Input: s = "aaab", c = "b"
Output: [3,2,1,0]

Constraints:

• 1 <= s.length <= 104

• s[i] and c are lowercase English letters.

• c occurs at least once in s.

这道简单题，我竟然用了T:O(kn)的解法。看了答案，发现，其实不用每次找char的时候都把数组扫一遍，只要左到右来一遍，右到左来一遍就ok了。T:(n)。这里巧妙地运用了max和min来把该从另一侧开始算的数字在第一轮loop中设为很大的数。然后第二次循环，我们取min就能得到答案。

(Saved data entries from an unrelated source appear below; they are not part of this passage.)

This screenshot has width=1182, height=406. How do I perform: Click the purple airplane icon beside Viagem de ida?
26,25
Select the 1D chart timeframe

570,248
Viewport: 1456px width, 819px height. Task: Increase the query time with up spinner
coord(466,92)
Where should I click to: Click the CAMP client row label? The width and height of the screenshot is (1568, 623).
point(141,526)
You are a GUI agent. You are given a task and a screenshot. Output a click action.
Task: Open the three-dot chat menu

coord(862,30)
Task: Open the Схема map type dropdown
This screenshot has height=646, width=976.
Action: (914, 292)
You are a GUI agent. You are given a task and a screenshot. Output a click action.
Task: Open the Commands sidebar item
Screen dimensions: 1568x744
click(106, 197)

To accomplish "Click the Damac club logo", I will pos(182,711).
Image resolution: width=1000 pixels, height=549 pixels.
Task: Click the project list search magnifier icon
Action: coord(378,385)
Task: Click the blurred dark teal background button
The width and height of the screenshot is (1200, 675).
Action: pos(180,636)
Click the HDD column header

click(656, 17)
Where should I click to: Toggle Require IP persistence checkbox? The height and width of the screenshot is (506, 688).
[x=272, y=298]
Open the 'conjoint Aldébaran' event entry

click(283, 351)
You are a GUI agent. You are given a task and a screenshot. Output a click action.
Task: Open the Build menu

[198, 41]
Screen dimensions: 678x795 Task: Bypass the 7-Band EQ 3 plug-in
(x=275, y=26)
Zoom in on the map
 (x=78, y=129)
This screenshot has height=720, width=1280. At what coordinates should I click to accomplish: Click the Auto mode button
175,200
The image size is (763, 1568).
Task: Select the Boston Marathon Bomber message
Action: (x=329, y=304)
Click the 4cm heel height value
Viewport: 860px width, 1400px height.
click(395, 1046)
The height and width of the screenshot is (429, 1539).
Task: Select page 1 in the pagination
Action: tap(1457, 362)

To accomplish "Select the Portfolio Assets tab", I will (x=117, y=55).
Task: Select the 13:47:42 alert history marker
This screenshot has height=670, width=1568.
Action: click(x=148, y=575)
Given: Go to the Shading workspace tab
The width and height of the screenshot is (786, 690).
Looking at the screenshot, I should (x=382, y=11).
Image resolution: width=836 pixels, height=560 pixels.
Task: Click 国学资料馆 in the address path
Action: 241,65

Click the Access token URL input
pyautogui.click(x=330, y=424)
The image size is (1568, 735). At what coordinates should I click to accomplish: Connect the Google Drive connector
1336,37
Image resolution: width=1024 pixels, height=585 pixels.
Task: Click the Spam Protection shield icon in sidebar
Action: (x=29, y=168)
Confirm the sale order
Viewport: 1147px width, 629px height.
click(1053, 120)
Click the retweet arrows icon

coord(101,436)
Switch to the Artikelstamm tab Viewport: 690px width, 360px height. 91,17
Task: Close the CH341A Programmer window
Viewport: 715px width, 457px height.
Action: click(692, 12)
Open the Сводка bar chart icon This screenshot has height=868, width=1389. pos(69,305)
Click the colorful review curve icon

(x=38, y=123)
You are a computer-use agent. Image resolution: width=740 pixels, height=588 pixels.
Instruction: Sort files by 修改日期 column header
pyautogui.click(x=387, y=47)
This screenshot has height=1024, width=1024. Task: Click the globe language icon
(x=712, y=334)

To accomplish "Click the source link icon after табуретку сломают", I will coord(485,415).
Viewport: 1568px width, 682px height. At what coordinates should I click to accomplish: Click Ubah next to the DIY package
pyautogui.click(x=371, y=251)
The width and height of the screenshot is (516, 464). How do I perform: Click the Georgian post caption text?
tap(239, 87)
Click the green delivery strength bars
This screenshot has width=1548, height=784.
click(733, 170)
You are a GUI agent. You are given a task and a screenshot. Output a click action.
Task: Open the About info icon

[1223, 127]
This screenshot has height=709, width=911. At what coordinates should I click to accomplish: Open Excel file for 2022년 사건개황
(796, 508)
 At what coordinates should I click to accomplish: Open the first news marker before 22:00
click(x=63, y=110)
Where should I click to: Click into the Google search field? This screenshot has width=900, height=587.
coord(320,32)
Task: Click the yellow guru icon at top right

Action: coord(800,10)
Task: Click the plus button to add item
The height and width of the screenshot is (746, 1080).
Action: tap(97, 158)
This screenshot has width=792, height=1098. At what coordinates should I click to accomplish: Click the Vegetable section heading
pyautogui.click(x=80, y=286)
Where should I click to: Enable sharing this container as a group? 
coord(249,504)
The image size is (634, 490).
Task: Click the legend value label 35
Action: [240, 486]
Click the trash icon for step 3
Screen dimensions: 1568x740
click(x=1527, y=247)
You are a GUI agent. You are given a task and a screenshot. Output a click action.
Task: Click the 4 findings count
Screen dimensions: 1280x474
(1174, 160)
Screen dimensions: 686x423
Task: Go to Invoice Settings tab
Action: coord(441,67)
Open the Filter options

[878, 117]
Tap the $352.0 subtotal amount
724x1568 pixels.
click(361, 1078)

public int[] shortestToChar(String s, char c) {
    if (s == null || s.isEmpty()) {
        return null;
    }

    int n = s.length();
    int[] res = new int[n];
    Arrays.fill(res, Integer.MAX_VALUE);
    List<Integer> loc = new ArrayList<>();
    for (int i = 0; i < n; i++) {
        if (s.charAt(i) == c) {
            loc.add(i);
        }
    }

    for (int i = 0; i < loc.size(); i++) {
        int curLoc = loc.get(i);
        for (int j = 0; j < n; j++) {
            res[j] = Math.min(Math.abs(curLoc - j), res[j]);
        }
    }

    return res;
}

// solution
public int[] shortestToChar(String s, char c) {
    if (s == null || s.isEmpty()) {
        return null;
    }
    
    int n = s.length();
    int[] res = new int[n];
    
    int prev = Integer.MIN_VALUE / 2; 
    // left to right
    for (int i = 0; i < n; i++) {
        if (s.charAt(i) == c) {
            prev = i;
        }
        
        // we are minusing MIN, so will get a really big num here
        res[i] = i - prev; 
    }
    
    prev = Integer.MAX_VALUE / 2;
    // right to left
    for (int i = n - 1; i >= 0; i--) {
        if (s.charAt(i) == c) {
            prev = i;
        }
        // we are using MAX to minus, so will get a really big num here
        // them compare with the left_to_right result, take min
        res[i] = Math.min(res[i], prev - i); 
    }
    
    return res;
}